After receiving a dose of penicillin, a client develops dyspnea and hypotension. The nurse suspects the client is experiencing anaphylactic shock. What should the nurse do first? a) Insert an indwelling urinary catheter and begin to infuse I.V. fluids, as ordered. b) Page an anesthesiologist immediately and prepare to intubate the client. c) Administer epinephrine, as ordered, and prepare to intubate the client, if necessary. d) Administer the antidote for penicillin, as ordered, and continue to monitor the client's vital signs.
c) Administer epinephrine, as ordered, and prepare to intubate the client, if necessary.
The nurse is providing home care to a patient receiving intermittent tube feedings.
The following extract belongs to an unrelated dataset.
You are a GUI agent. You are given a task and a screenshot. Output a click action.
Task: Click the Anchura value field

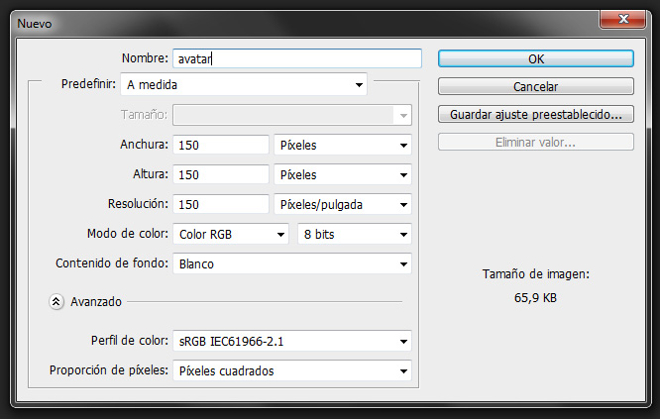tap(220, 146)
The patient wants to take an over-the-counter allergy medication. The medication would need to be given via feeding tube because the patient has difficulty swallowing. The nurse checks the medication and finds that it is a timed-release tablet. Which action by the nurse would be most appropriate? a) Tell the patient to dissolve the tablet in water to administer it. b) Have the patient mix it with the feeding formula after crushing the tablet. c) Check with the pharmacy for an alternative formulation for the drug. d) State that the patient cannot take the drug anymore.
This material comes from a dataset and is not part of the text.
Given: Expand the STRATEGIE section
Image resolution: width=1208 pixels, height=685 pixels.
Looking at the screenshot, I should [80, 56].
c) Check with the pharmacy for an alternative formulation for the drug.
Which of the following interventions is the single most important aspect for the patient at risk for anaphylaxis? a) Use of antihistamines b) Wearing of medical alert bracelet c) Prevention d) Desensitization
c) Prevention
The client is experiencing swallowing difficulties and is now scheduled to receive a gastric feeding. She has the following oral medications prescribed: furosemide (Lasix), digoxin, enteric coated aspirin (Ecotrin), and vitamin E. The nurse withholds a) furosemide b) digoxin c) enteric coated aspirin d) vitamin E
c) enteric coated aspirin
Which of the following is the most severe form of hypersensitivity reaction? a) Cytotoxic b) Delayed-type c) Immune complex d) Anaphylaxis
d) Anaphylaxis
Loren Fawcett, an 18-year-old college student, arrived at your ED presenting an anaphylactic response to unknowingly ingesting nuts at a family celebration. After stabilizing Loren, you speak with her family and assuring them that she will recover. In your nursing management, what was of primary importance in Loren's care upon her admission? a) No options are correct b) Inducing vomiting to rid body of allergen c) Encourage fluids to dilute allergen d) Maintaining airway
d) Maintaining airway
A client is scheduled for a renal arteriogram. When the nurse checks the chart for allergies to shellfish or iodine, she finds no allergies recorded. The client is unable to provide the information. During the procedure, the nurse should be alert for which finding that may indicate an allergic reaction to the dye used during the arteriogram? a) Hypoventilation b) Unusually smooth skin c) Increased alertness d) Pruritus
d) Pruritus
The nurse is conducting a community education program on allergies and anaphylactic reactions. The nurse determines that the participants understand the education when they make which of the following statements about anaphylaxis? a) Systemic reactions include urticaria and angioedema. b) Anaphylactoid (anaphylaxislike) reactions are commonly fatal. c) The most common food item causing anaphylaxis is chocolate. d) The most common cause of anaphylaxis is penicillin.
d) The most common cause of anaphylaxis is penicillin.